# Euler's Method with changing acceleration

The goal is basically to create a plot of both altitude and velocity vs time . Given equations are: d^2y/dt^2=-g-b*v P(y)=P(0)*e^(-ky)

This is that I've attempted so far:

k = 1.256*10^-4;
b = 0.3266;
g = 9.8;
e = 2.71828;
inc = 0.1;
t = 0;
v = 0;
y = 0;
P = 17696;
P[y] = P*e^(-k*y[t]);
y[t] = -g*y[t]*-b*y[t]*0.5*y^2;
v[t] = -g*v[t]*-b*v[t]*y[t];
a[t] = -g*-b*v[t];

i = 0;

While[
y[i] > 0,
P[i + 1] = P*e^(-k*y[i]);
t[i + 1] = t[i] + inc;
y[i + 1] = v[i]*inc + y[i];
v[i + 1] = a[i]*inc + v[i];
a[i + 1] = -g*-b*v[i];
i++
];
ptsvt = Table[{t[j], v[j]}, {j, 0, i}];
ptspt = Table[{t[j], P[j]}, {j, 0, i}];
ListLinePlot[ptsvt]
ListLinePlot[ptspt]


I'm pretty sure the main mistake is in the definition of y[t] and v[t]. I've tried several different equations and nothing seems to work. I'm not even sure if defining y[t] and v[t] is the right way to do it but I can't think of any other way. Any help would be greatly appreciated!

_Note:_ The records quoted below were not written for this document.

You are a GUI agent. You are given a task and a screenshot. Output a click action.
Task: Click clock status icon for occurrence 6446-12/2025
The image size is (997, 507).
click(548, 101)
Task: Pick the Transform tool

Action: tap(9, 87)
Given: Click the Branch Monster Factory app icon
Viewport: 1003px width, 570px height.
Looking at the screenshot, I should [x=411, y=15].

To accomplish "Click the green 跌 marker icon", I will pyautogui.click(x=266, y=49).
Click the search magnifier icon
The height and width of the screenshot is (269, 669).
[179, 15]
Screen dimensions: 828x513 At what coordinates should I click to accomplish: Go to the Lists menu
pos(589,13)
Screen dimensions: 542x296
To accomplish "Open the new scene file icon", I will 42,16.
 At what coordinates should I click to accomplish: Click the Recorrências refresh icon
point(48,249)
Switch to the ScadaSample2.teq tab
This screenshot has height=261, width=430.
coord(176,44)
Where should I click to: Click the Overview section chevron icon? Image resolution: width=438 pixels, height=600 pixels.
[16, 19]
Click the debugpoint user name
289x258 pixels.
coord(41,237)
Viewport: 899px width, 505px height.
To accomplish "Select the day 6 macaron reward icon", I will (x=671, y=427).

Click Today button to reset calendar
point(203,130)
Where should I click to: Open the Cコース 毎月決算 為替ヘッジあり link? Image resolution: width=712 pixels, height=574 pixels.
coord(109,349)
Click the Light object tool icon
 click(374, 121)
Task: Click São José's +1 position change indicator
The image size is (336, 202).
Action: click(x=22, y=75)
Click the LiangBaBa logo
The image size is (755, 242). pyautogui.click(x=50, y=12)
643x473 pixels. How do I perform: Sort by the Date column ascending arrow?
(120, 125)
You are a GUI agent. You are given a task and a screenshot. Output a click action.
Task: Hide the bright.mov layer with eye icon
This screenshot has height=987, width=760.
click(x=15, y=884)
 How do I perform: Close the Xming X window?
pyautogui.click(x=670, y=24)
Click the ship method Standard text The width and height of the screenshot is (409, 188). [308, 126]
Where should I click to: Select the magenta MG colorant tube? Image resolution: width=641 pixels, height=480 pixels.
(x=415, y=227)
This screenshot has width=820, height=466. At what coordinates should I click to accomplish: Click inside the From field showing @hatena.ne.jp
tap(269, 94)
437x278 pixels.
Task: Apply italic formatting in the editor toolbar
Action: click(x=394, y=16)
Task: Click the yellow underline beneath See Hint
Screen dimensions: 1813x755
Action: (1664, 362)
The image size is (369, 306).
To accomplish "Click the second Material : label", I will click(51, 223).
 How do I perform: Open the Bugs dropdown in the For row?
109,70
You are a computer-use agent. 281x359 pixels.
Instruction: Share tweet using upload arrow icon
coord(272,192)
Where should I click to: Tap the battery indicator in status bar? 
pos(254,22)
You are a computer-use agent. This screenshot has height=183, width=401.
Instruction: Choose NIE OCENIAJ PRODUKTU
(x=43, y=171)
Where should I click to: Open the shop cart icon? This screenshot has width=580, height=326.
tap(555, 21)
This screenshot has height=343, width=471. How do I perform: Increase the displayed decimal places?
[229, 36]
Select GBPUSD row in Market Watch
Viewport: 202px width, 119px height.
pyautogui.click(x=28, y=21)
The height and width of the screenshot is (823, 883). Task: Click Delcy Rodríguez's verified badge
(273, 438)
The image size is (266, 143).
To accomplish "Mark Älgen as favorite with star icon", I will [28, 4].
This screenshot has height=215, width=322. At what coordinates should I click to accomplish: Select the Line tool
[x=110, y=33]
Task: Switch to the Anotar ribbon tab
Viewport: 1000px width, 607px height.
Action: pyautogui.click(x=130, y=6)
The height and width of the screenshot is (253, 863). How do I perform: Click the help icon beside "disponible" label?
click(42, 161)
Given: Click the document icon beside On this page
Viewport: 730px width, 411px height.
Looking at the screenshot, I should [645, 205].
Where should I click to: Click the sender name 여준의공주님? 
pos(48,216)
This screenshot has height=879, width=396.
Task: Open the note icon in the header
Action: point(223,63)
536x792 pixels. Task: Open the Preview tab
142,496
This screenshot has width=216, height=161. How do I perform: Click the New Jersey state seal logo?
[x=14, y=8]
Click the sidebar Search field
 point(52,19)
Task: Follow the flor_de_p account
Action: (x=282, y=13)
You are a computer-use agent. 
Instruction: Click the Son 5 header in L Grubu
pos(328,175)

• You set y=0 and i=0 and then While[y[i]>0... So think a minute. What does that mean happens with your While loop? Think carefully about those three things. Maybe you could put a Print before and another one inside your While and another one after it is done to show you what is happening at each step.
– Bill
Mar 20, 2021 at 23:45
• Do you need to use a While method? Or could you use NDSolve[] ? Mar 20, 2021 at 23:45
• While is required Mar 21, 2021 at 0:22
• Maybe you wanted to define a = -g - b*v; and a[i + 1] = -g - b*v[i]; (i.g., gravity g and magnetic accelertion b*v[i] of charged particle? Otherwise, acceleration, velocity, and position remain 0 all the time. Mar 21, 2021 at 9:27

I do not think you intend to declare y[t] implicitly:

y[t] = -g*y[t]*-b*y[t]*0.5*y^2;


I think this should rather read:

y[t_] = -g*y[t]*-b*y[t]*0.5*y^2;


Then by specifying:

y = 0;


and in the while loop:

y[i + 1] = v[i]*inc + y[i];

y would never change. So I change this to y=1; This is certainly not right together with P = 17696; but at least it gets you going. Change the other initial conditions according to your problem. These changes together with the correction from Henrik (a = -g - b*v;):

Clear[t, y, v, P, a];
k = 1.256*10^-4;
b = 0.3266;
g = 9.8;
e = 2.71828;
inc = 0.1;
t = 0;
v = 0;
y = 1;
P = 17696;
a = -g - b*v;
P[y_] := P*e^(-k*y[t]);
y[t_] := -g*y[t]*-b*y[t]*0.5*y^2;
v[t_] := -g*v[t]*-b*v[t]*y[t];
a[t_] := -g*-b*v[t];

i = 0; inc = .01;

While[y[i] > 0,
P[i + 1] = P*e^(-k*y[i]);
t[i + 1] = t[i] + inc;
y[i + 1] = v[i]*inc + y[i];
v[i + 1] = a[i]*inc + v[i];
a[i + 1] = -g*-b*v[i];
i++];
ptsvt = Table[{t[j], v[j]}, {j, 0, i}];
ptspt = Table[{t[j], P[j]}, {j, 0, i}];
ListLinePlot[ptsvt]
ListLinePlot[ptspt] Now you can try to adapt the initial conditions or if you do not succeed, explain your problem.